> WORK TO BE COMPLETED
From the line containing "You are a computer-use agent. 991x793 pixels." down to the line containing "You are a computer-use agent. The image size is (1429, 767)." in the records below, reproduce every line exactly, ends included, and omit all others.

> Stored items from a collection
····················

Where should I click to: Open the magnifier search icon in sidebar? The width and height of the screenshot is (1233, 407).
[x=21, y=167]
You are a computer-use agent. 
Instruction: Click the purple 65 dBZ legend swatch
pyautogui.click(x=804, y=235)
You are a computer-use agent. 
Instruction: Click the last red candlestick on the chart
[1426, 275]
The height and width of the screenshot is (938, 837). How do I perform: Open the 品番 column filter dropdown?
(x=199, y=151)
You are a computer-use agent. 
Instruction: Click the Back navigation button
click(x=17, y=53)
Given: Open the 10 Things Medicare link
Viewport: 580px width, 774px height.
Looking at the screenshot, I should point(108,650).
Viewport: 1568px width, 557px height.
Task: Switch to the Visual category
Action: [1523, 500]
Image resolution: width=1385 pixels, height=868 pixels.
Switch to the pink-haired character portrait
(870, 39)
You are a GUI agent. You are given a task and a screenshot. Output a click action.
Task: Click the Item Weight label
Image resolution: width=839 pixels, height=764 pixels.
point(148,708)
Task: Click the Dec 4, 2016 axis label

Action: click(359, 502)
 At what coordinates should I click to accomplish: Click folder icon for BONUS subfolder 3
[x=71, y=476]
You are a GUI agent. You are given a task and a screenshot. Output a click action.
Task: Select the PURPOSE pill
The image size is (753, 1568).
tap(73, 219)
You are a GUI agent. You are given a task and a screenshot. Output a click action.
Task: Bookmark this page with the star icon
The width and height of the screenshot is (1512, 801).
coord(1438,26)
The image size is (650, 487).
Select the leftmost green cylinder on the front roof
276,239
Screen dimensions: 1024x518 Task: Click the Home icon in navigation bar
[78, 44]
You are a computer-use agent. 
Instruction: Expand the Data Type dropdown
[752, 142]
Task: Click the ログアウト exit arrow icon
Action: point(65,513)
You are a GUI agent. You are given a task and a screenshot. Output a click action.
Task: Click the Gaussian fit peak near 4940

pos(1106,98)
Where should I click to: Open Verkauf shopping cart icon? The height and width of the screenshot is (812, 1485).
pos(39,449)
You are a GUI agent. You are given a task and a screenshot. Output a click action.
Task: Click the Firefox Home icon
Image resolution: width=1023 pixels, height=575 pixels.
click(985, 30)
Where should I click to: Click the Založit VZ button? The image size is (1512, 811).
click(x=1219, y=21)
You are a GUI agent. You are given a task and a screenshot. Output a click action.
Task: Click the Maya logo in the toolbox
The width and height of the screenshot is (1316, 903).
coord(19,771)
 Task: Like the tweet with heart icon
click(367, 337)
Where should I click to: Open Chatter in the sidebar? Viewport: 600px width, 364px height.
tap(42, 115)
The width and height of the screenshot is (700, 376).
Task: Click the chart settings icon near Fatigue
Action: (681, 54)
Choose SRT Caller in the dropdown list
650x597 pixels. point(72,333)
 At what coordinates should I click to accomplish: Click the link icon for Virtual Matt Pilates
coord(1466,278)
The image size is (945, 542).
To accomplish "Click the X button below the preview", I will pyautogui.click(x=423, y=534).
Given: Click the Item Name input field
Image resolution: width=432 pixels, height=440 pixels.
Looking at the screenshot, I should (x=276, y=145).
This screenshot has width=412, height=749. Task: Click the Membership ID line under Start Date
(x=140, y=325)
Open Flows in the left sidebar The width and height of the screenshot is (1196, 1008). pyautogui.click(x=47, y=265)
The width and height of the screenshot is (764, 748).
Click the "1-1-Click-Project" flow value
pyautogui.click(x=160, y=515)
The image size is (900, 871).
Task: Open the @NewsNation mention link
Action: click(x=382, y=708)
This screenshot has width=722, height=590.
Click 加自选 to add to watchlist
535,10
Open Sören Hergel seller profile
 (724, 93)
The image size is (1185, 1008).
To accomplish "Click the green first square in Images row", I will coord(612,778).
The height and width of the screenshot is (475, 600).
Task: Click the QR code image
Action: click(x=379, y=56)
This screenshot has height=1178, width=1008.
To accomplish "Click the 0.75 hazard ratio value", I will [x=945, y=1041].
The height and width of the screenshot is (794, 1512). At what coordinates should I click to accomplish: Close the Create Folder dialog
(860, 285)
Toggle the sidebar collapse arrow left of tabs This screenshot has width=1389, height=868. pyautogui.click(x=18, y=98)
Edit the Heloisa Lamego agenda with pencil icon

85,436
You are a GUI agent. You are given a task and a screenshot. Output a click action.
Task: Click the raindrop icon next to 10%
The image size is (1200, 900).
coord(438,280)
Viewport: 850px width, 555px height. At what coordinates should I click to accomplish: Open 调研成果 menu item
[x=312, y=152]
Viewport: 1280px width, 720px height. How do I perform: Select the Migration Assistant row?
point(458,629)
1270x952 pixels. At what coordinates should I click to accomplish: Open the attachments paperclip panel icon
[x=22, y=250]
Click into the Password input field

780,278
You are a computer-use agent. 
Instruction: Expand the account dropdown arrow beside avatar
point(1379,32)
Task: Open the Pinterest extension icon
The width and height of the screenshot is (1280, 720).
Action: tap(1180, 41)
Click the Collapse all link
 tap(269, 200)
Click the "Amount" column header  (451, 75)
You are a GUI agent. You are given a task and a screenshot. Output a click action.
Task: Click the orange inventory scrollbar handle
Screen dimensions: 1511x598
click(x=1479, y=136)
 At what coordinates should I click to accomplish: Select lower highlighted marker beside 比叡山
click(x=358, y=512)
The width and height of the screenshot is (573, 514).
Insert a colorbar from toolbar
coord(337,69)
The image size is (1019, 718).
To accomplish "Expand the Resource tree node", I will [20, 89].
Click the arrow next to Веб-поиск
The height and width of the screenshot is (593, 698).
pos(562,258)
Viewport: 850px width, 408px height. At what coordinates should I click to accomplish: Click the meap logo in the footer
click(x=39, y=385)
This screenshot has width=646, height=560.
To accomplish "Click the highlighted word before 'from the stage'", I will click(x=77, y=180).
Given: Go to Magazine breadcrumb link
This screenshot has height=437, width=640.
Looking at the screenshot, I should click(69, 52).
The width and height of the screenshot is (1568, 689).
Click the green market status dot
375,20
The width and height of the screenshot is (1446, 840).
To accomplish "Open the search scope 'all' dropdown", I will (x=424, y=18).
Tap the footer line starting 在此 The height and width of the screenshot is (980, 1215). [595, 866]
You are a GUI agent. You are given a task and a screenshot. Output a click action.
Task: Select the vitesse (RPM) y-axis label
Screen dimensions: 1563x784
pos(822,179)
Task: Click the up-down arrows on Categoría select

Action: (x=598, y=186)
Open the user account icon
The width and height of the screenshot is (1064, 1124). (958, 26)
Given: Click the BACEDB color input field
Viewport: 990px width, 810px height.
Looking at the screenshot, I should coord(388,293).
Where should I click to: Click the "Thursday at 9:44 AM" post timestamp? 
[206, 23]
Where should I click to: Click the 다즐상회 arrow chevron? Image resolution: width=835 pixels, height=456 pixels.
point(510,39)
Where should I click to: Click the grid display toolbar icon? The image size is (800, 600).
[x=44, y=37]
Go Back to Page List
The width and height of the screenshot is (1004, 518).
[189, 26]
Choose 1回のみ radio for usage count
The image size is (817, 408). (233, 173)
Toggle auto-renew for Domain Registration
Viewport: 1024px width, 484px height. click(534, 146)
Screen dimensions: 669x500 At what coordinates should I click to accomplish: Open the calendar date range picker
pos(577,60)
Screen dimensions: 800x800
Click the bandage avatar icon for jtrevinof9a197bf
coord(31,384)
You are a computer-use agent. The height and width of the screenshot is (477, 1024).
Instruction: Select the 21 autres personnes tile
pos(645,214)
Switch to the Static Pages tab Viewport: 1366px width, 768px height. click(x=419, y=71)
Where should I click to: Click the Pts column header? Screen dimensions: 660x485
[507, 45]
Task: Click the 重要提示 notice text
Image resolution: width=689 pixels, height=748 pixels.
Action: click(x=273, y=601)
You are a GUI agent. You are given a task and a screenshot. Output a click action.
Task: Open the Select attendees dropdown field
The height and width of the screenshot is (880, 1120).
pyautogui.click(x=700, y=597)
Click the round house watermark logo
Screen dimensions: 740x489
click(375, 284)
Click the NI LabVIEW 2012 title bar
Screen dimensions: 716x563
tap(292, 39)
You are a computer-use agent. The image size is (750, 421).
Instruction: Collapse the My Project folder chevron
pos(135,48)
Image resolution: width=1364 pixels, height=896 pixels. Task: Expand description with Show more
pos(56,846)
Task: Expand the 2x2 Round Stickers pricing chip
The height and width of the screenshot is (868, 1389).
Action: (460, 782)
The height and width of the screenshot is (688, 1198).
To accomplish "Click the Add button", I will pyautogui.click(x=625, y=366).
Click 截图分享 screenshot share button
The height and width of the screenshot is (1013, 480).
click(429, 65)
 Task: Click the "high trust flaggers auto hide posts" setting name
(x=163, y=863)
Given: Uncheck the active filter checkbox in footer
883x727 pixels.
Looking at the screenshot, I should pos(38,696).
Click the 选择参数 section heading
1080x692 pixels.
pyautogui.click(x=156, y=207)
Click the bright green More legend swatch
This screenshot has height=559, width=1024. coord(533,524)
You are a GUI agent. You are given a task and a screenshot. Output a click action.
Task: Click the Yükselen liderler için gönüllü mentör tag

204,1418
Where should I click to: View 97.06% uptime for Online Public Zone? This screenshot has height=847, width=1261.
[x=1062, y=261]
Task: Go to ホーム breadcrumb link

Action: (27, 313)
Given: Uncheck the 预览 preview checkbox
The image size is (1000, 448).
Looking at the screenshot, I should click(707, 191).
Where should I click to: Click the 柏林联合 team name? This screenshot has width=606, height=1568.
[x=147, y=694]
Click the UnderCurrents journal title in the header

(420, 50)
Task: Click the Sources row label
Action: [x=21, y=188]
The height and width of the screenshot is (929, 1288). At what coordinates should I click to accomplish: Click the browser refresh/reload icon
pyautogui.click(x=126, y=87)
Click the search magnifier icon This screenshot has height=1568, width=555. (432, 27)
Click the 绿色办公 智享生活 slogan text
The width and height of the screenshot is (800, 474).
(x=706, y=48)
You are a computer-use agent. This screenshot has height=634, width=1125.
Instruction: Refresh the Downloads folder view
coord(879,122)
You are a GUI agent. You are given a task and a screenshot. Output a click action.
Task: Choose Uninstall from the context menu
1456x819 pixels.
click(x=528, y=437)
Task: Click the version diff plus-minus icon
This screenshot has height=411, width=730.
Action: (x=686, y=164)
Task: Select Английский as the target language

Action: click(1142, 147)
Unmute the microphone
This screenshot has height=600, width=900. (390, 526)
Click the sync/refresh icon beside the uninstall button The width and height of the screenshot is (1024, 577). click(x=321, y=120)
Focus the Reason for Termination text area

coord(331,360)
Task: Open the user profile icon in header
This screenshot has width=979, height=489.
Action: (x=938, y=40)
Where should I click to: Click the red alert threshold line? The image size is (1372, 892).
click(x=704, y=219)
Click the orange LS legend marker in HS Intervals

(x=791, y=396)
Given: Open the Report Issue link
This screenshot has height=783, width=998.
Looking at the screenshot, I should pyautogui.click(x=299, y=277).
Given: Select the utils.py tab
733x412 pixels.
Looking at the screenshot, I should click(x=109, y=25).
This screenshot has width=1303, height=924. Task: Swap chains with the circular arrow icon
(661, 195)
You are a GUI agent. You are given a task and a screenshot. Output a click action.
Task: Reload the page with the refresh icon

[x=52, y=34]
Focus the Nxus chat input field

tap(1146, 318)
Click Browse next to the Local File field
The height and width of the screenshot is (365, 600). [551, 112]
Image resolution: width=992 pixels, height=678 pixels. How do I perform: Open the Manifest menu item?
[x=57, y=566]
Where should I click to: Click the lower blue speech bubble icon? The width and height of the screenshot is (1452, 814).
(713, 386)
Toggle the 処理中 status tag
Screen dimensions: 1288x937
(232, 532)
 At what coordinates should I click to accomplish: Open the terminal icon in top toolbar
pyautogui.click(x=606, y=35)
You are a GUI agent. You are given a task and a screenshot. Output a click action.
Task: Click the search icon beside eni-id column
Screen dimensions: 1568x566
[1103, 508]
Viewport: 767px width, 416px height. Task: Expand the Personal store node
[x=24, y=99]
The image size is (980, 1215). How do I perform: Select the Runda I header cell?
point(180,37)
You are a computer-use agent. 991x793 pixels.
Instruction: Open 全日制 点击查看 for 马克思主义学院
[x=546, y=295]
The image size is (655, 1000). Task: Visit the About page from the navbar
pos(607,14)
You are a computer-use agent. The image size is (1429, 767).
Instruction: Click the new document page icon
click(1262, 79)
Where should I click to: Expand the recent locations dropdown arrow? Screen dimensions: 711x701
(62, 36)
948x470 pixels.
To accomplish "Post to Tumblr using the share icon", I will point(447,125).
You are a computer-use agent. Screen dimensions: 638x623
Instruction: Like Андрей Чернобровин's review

····················

> ANSWER FOR THIS EXERCISE
You are a computer-use agent. 991x793 pixels.
Instruction: Open 全日制 点击查看 for 马克思主义学院
[x=546, y=295]
The image size is (655, 1000). Task: Visit the About page from the navbar
pos(607,14)
You are a computer-use agent. The image size is (1429, 767).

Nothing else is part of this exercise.